TEXT BLOCK »
— Begin —

Years ago, a mobile app for email launched to immediate fanfare. Simply called Mailbox, its life was woefully cut short — we’ll get to that. Today, its founders are back with their second act: An AI-enabled assistant called Navigator meant to help teams work and communicate more efficiently.

With the support of $12 million in Series A funding from CRV, #Angels, Designer Fund, SV Angel, Dropbox’s Drew Houston and other angel investors, Aspen, the San Francisco and Seattle-based startup behind Navigator, has quietly been beta testing its tool within 50 organizations across the U.S.

“We’ve had teams and research institutes and churches and academic institutions, places that aren’t businesses at all in addition to smaller startups and large four-figure-person organizations using it,” Mailbox and Navigator co-founder and chief executive officer Gentry Underwood tells TechCrunch. “Pretty much anywhere you have meetings, there is value for Navigator.”

The life and death of Mailbox

Mailbox, a mobile email management system, was responsible for many of the features both Apple Mail and Gmail use today, including swipe to archive or delete.

It launched in 2013, as mentioned, to quick success. At the time, Apple’s App Store was much newer and there were few available options for mobile email, especially ones that prioritized design and efficiency, as Mailbox did.

As a result, Mailbox, created by a venture-capital backed Palo Alto startup by the name of Orchestra, exploded. Mere weeks after its launch, it attracted 1.25 million people to its waitlist. Shortly after that, it hit another milestone: It was acquired.

Dropbox paid $100 million to bring Mailbox and its 13 employees on board, including Underwood and his co-founder Scott Cannon. Dropbox CEO Drew Houston, still years away from leading his company through a successful IPO, told The Wall Street Journal his plan was to “help Mailbox reach a much different audience much faster.”

“That was a very special time,” Underwood said. “There were still a lot of opportunities for improvements for how email was being used on these tiny little devices.”

Two years later, in 2015, the worst happened. Dropbox made the unpopular decision to shut down Mailbox, despite its cult following, in order to focus more on its own core product and the development of other new productivity tools.

“That was a hard time for us and Mailbox users,” Underwood said. “It was a tough decision for Dropbox as well … Ultimately, Mailbox didn’t meet the focus criteria for Dropbox and I understood the decision. It was in every sense their right to do with it what they thought was best.”

Act two

About a year later, in 2016, the Mailbox team had licked their wounds and begun work on an entirely new venture.

Much like Slack disrupted the frequency and efficiency of workplace communication, Navigator hopes to reimagine meetings, an essential element of business that’s often dreaded the most.

“What we saw with Mailbox was that really great processes were an effective way to help teams be creative; yet, lots of teams don’t make use of great processes,” Underwood explained. “After Mailbox, we really wanted to find a way to help teams be more effective and Navigator is a teamwork assistant whose job is really to help teams basically make the most of working together.”

According to Doodle’s 2019 state of the meeting report, 71% of working professionals lose time every week because of unnecessary meetings, most often because those meetings are ineffective or poorly organized. This is a cause of frustration and a loss of time and money; in fact, Doodle estimates nearly $400 billion is lost annually as a consequence of botched meetings.

— End —

SHORT EXERCISE 1 » Rename "Apple Mail" as "Outlook" in the part of the Mailbox article that begins with the words "Mailbox, a mobile" and stops after "as Mailbox did.", and write out that part.
The listing has nothing to do with the Mailbox article.

STORED ROWS »
— Begin —

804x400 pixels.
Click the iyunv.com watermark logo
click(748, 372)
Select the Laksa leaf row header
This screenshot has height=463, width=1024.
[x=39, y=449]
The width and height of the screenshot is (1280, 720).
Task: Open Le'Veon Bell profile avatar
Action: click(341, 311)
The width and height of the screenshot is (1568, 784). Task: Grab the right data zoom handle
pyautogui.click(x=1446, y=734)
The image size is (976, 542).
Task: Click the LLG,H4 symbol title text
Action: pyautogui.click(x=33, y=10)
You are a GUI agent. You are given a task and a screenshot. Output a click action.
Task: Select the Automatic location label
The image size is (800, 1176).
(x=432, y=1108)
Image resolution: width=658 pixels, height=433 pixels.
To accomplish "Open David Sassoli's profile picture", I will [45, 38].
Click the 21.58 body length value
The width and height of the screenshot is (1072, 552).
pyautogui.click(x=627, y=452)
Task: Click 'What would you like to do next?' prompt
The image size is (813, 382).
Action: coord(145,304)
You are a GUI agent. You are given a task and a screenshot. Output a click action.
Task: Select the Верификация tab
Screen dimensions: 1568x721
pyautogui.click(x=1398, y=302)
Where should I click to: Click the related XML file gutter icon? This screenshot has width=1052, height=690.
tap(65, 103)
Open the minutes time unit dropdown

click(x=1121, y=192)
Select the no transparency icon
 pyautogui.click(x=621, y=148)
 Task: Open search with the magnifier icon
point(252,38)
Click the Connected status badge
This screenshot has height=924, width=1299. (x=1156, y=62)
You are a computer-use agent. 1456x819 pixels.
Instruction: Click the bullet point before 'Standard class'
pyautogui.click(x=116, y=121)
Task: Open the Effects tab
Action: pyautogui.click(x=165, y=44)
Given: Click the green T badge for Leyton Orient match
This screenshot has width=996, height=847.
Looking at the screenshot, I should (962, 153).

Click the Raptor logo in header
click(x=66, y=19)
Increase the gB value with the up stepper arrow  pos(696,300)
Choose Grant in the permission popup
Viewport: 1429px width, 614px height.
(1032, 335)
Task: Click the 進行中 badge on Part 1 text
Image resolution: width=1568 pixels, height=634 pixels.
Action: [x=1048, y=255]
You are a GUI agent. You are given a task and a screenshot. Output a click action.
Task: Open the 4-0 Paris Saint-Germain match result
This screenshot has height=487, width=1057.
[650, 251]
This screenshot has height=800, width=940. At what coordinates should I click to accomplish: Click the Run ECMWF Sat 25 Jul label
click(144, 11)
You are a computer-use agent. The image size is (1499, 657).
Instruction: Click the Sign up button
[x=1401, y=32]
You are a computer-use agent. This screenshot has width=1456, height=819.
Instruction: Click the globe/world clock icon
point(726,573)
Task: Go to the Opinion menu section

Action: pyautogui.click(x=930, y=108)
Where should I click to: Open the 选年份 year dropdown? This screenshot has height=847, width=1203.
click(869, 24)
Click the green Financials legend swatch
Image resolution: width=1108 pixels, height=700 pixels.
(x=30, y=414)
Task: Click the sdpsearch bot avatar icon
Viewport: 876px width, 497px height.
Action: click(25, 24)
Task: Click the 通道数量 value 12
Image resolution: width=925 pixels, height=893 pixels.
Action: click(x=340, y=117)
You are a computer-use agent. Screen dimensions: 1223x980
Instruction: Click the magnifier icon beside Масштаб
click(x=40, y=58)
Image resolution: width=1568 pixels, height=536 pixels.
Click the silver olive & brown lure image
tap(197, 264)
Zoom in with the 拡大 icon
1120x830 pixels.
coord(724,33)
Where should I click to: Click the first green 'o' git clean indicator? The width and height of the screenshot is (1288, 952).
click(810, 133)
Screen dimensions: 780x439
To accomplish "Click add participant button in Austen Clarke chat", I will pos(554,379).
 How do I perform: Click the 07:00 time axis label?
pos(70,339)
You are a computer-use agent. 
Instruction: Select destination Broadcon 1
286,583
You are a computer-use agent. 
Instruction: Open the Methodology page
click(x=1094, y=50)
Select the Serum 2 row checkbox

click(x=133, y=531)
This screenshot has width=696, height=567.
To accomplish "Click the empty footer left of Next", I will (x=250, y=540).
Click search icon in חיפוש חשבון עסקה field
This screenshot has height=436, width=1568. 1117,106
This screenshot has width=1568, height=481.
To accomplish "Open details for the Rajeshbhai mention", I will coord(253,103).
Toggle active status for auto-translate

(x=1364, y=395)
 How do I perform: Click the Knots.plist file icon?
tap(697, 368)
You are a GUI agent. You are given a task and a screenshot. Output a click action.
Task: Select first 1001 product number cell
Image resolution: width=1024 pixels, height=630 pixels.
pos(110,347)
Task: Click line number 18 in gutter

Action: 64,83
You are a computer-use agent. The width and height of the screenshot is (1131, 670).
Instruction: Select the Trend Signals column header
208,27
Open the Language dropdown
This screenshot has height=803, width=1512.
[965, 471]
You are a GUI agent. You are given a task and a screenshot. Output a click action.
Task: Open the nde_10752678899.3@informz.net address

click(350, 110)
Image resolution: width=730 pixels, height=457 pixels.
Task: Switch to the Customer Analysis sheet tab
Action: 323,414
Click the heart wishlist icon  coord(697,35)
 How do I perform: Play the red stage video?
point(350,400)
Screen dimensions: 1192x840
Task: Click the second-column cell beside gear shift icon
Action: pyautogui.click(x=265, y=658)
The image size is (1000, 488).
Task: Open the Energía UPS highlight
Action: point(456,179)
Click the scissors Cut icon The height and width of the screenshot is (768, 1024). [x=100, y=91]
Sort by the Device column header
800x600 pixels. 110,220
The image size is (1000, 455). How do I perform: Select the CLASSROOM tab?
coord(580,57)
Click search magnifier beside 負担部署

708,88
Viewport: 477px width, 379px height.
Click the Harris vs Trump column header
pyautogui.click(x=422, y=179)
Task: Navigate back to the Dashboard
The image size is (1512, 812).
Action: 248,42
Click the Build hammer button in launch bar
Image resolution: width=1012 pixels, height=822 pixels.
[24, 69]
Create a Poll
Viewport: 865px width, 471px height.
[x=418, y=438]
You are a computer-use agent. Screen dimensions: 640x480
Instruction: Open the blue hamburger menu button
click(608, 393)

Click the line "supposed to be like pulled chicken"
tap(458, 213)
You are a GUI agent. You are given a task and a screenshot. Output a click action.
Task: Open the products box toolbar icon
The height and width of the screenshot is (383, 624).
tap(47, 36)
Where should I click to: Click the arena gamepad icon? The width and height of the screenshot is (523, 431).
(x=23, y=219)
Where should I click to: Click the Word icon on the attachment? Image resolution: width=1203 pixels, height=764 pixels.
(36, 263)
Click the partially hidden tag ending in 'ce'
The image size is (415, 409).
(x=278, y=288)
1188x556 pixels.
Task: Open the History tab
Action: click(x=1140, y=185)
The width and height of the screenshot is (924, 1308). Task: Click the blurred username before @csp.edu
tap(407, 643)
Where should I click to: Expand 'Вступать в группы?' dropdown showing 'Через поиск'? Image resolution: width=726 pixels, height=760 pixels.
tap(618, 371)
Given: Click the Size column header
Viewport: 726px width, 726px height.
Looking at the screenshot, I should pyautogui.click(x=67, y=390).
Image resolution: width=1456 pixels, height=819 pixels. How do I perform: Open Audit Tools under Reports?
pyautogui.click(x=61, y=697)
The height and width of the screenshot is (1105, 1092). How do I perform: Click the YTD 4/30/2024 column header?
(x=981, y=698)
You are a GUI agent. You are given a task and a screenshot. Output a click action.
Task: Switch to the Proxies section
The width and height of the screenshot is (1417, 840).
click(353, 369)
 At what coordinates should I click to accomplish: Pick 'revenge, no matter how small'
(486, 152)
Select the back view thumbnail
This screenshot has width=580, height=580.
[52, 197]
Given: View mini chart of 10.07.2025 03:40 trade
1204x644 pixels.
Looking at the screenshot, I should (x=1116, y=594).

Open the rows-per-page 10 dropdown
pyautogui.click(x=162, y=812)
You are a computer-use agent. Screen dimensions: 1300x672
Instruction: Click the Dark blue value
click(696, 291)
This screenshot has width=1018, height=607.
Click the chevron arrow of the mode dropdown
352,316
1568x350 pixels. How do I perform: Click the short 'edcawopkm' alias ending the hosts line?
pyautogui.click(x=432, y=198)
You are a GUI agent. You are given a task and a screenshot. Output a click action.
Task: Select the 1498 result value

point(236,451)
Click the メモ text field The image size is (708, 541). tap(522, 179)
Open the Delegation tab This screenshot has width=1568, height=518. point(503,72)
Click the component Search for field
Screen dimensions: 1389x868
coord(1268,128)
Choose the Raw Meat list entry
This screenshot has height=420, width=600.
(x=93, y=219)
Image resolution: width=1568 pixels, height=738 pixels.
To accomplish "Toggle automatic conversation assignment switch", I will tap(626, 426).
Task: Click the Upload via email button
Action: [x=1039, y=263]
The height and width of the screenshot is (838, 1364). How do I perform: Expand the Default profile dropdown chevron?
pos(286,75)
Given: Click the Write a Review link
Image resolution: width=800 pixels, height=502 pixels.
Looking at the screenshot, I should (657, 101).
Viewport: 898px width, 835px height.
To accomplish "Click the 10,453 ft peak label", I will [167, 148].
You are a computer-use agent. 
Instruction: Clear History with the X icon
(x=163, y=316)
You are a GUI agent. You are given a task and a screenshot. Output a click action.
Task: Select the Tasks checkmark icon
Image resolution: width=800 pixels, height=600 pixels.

— End —

SHORT EXERCISE 2 » Copy every line of the listing that contains the string "arrow", where case counts.

FULL RESPONSE 1 »
Mailbox, a mobile email management system, was responsible for many of the features both Outlook and Gmail use today, including swipe to archive or delete.

It launched in 2013, as mentioned, to quick success. At the time, Apple’s App Store was much newer and there were few available options for mobile email, especially ones that prioritized design and efficiency, as Mailbox did.

FULL RESPONSE 2 »
Increase the gB value with the up stepper arrow  pos(696,300)
Click the chevron arrow of the mode dropdown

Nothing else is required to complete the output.